Our ideas about consent are fairly recent, too. I just finished reading Straight: The Surprisingly Short History of Heterosexuality by Hanne Blank. The word “heterosexual” itself only dates back to the 1860s, and our ideas around it have been in flux ever since. And yet, as Blank points out, the word and concept both have changed in response to changing social conditions:

When “heterosexual” was coined in the mid-nineteenth century, women were still at a marked disadvantage to men in marriage and in society in general. They might have had more say about whom they would or wouldn’t marry, and their feelings about their marriages and their husbands might have been more influential, but a woman’s identity and her agency were still ordinarily subsumed by that of her father or her husband.

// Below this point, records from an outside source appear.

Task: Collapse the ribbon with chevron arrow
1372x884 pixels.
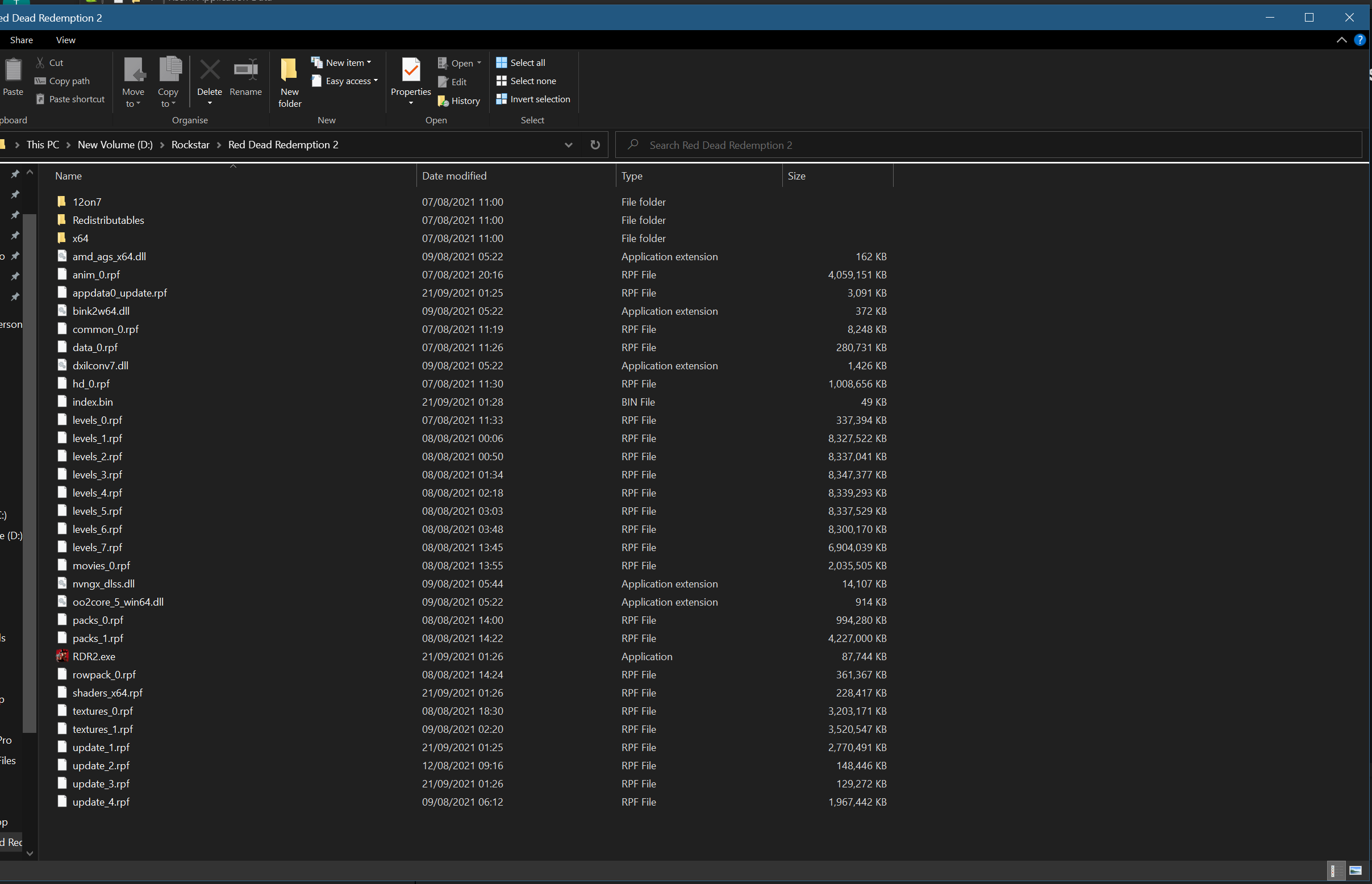Action: pos(1341,40)
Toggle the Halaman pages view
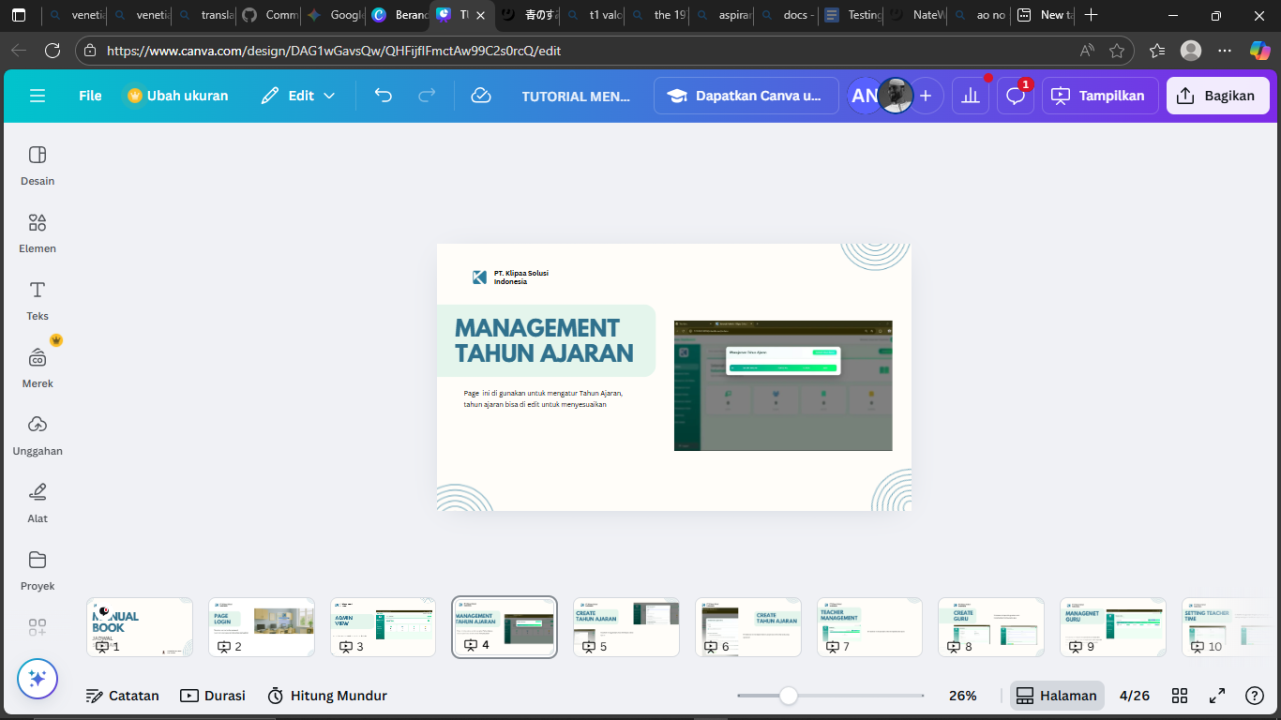The width and height of the screenshot is (1281, 720). click(1057, 696)
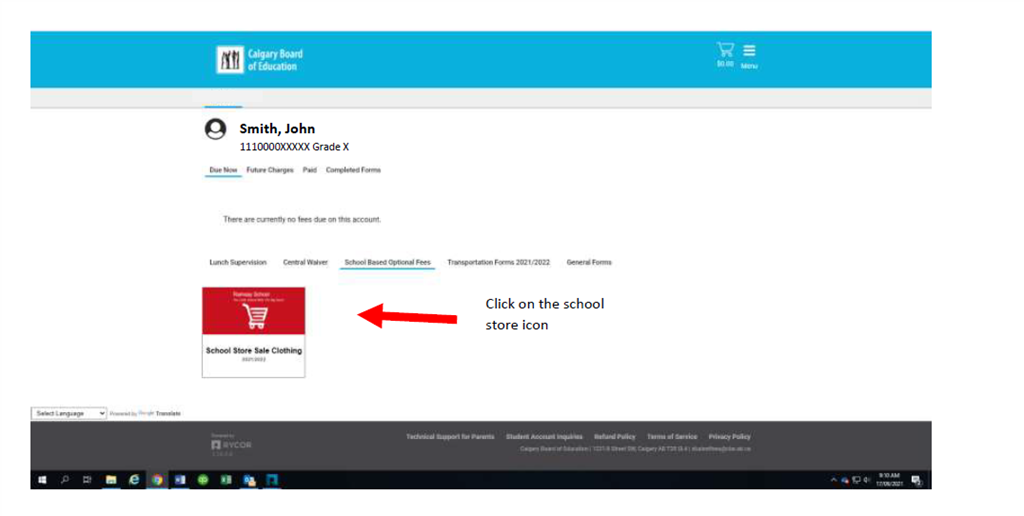
Task: Select the Lunch Supervision tab
Action: click(238, 262)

Legal personhood changed this, making both expectations and experiences of heterosexuality more egalitarian, a dynamic in which both partners’ desires and responses were crucial to the success of the enterprise (81).

All of this is to say that the playing field between genders (not that gender’s an uncomplicated binary!) is not an even one when it comes to power, and has not been for some time, though hopefully it’s creeping in that direction. This makes consent a complex thing, and it also makes it important to keep an intersectional feminist lens firmly in place when we look at who can give consent and under which conditions.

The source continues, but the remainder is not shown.